It's a myth that only "stupid weird crazy people" get tied up with cults, says cult expert Dr Janja Lalich.
Idealism is what these people have in common, she tells Kim Hill.
Dr Lalich knows from experience. In the '70s and '80s, she herself was a senior member of what she now calls a cult - the radical Marxist-Leninist group Democratic Workers Party, led by sociology professor Marlene Dixon.
Like other members, Dr Lalich was forbidden from seeing outsiders - unless trying to recruit them, forced to live in share houses with other members, work every day to the point of exhaustion and turn over all of her income.
Since leaving the organisation - which she helped to dissolve - Dr Lalich has spent decades helping people escape and recover from such manipulative groups.
The idea of 'bounded choice' can help people understand the thinking of a cult member, she says.
"You internalise the ideologies, the beliefs, the goals and wishes of the leader and you take on total devotion to the leader. Once you have internalised all that you in a sense becomes a little microcosm of the cult … you know exactly what you're doing and how you're supposed to behave."
At that point life outside the cult seems impossible and your choices are bounded', Dr Lalich says.
"Your choices are constrained and limited by the will of the group and the will of the leader, so in a sense, your free will is altered."
In this way cults are unlike religions, she says.

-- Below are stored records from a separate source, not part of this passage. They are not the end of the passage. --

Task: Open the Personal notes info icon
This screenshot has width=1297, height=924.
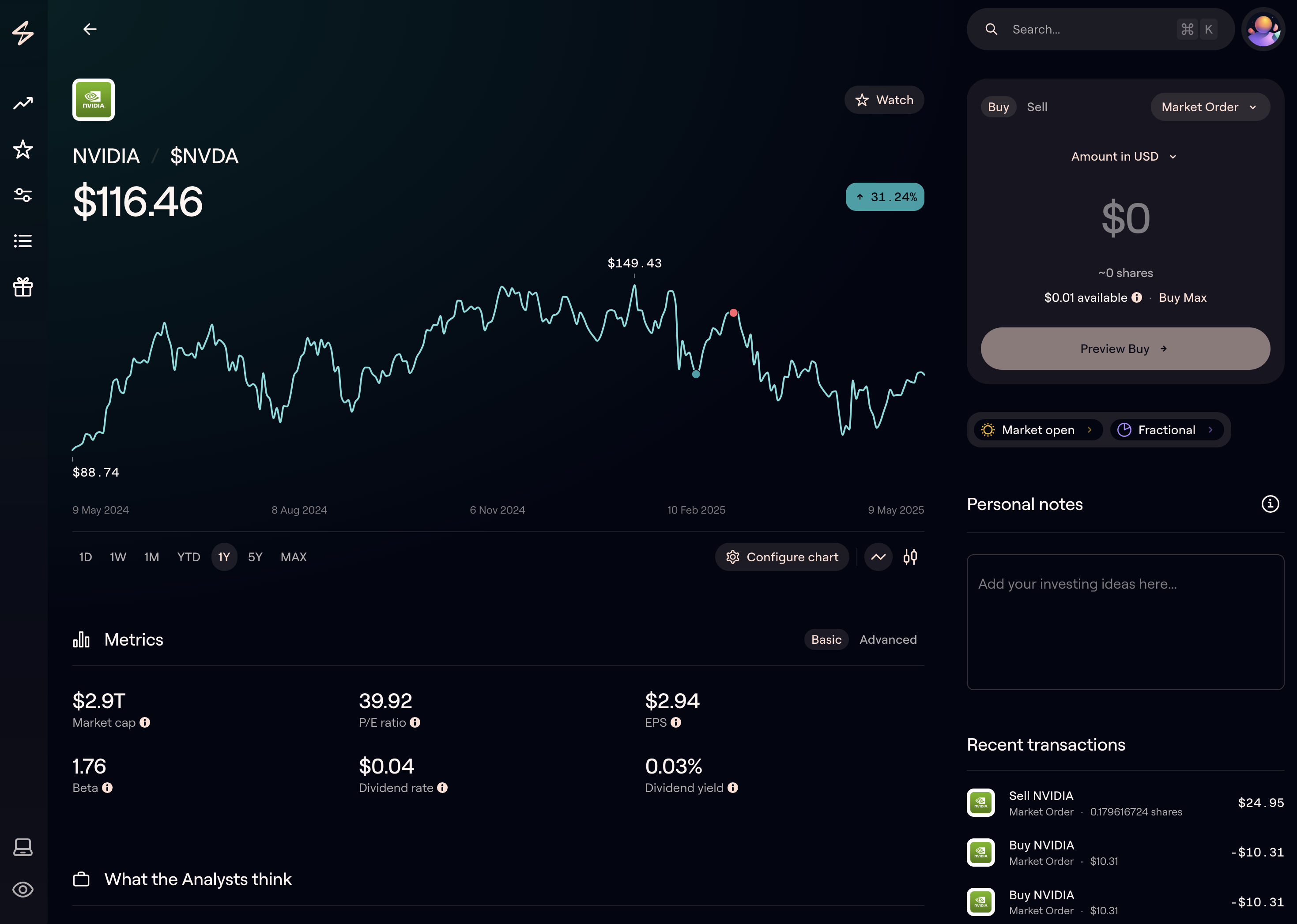Action: [1270, 504]
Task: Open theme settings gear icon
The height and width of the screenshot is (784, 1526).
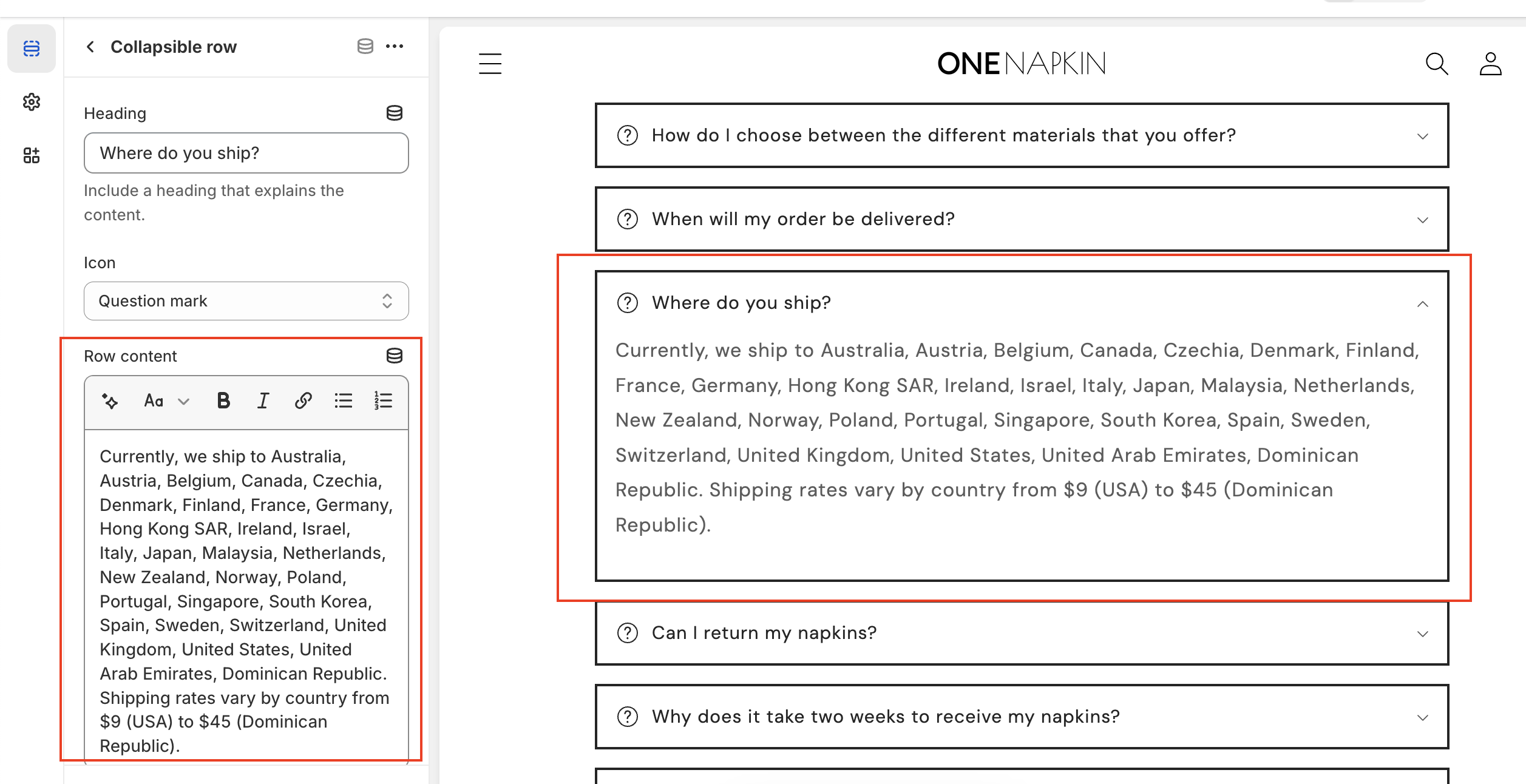Action: point(32,102)
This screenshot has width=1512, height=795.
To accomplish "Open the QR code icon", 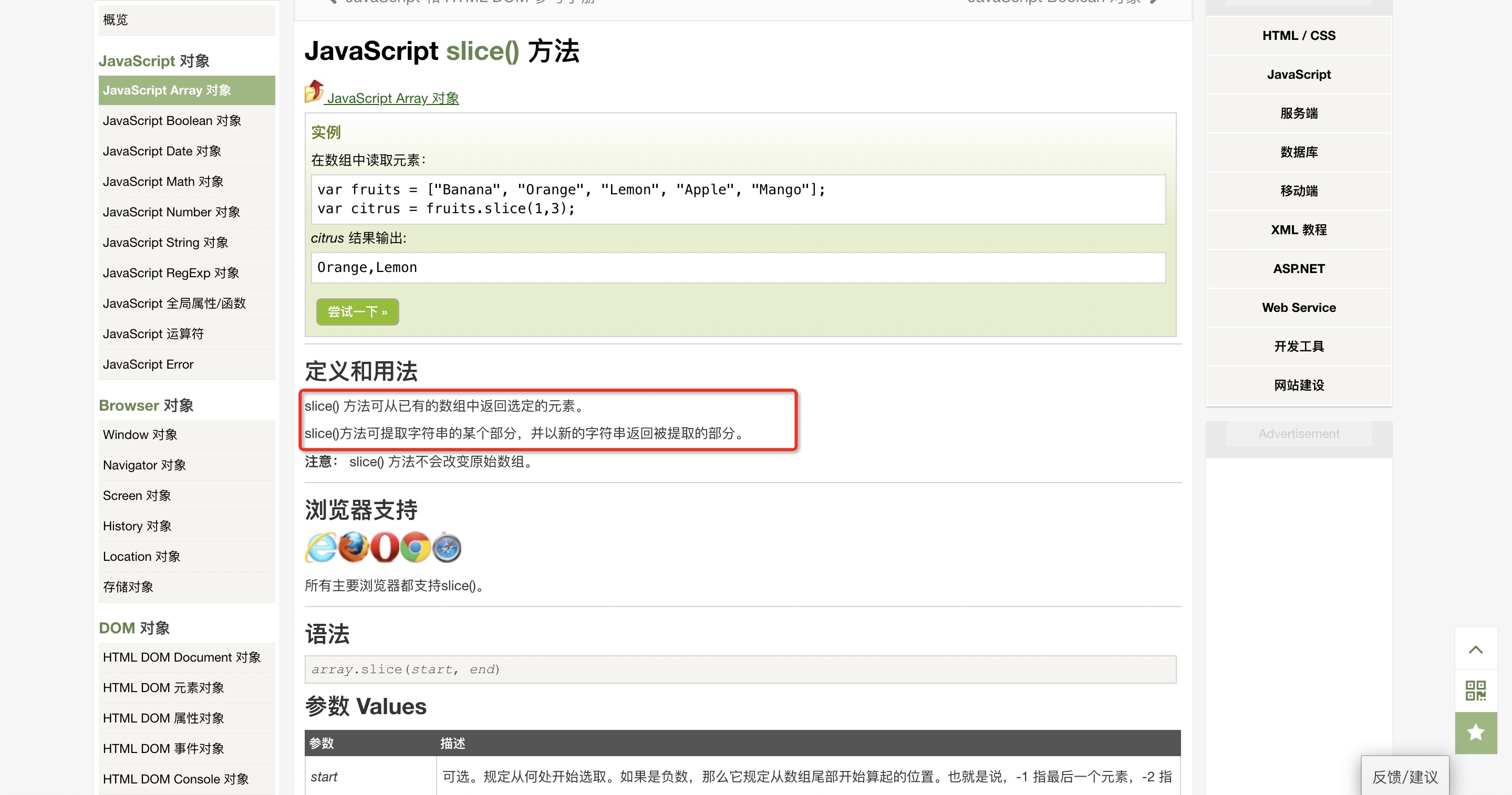I will (1475, 691).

"A healthy religion has you worshipping some type of higher being … you're not expected to worship this human being standing in front of you."
When it comes to cult leaders, charisma trumps good looks and is bestowed upon the leader, not something they inherently have, Dr Lalich says.
"You may look at some guru and say 'my god, he's the be-all and end-all' and your best friend may say what? That goofy-looking guy?'"
The hook of a cult is usually "some kind of emotional tug" and a message that strongly resonates with you personally, she says.
"It has to be something that in that moment of your life seems like something that would bring some good to you."
Dr Lalich warns people to thoroughly check out any spiritual practice or self-development course before diving in.
Don't sign your life away, she warns.
"If you're being asked to sign a waiver that if something happens to you you're not going to hold that group or organisation responsible - that right there should be a red flag. Why are they asking you to sign that unless there's a possibility something might happen?"
If you have a loved one involved in a cult group, don't give up on them, Dr Lalich says. Remind them of good times they've had outside of the cult rather than criticising their beliefs.
"Tug at their emotional heartstrings [which] have been pushed back because of the cult training."
When someone emerges from a cult it is really important that they first unpack the power of the system they were in. This will give them some relief and allow them to process emotions, she says.
"Until they can see the enormity of what they've been entrapped in they're often living with a lot of shame and guilt, [i.e.] 'Why didn't I leave sooner? How could I have participated in that?'"
Cult survivors support groups are another critical part of recovery, Dr Lalich says.
"There's comfort in discovering you're not the only one and people share tips that help them handle their triggers.
"Every week when I finish [my support group session] I'm just in awe of people and how much they're able to help each other."
Cult research is a tough field as it's full of horror stories, she says.
"I guess the only positive is the help I've been able to provide to peoples recovery and doing this kind of education of the public. Hopefully, fewer people will end up joining a group because of something I said one day."
While not all cults are explicitly harmful, Dr Lalich struggles to see any such group as benign.
"Part of being in a cult is you give yourself up to that group. And I personally don't think its ever good to lose your sense of autonomy, to lose your sense of self-control or decision-making."
Dr Janja Lalich is a professor emeritus in sociology who specialises in cults, extremism, and coercive influence and control. She's the author of several books including Bounded Choice, Take Back Your Life: Recovering from cults and abusive relationships, and Escaping Utopia: Growing Up in a Cult, Getting Out, and Starting Over. She is the founder and director of The Centre for Research on Influence and Control.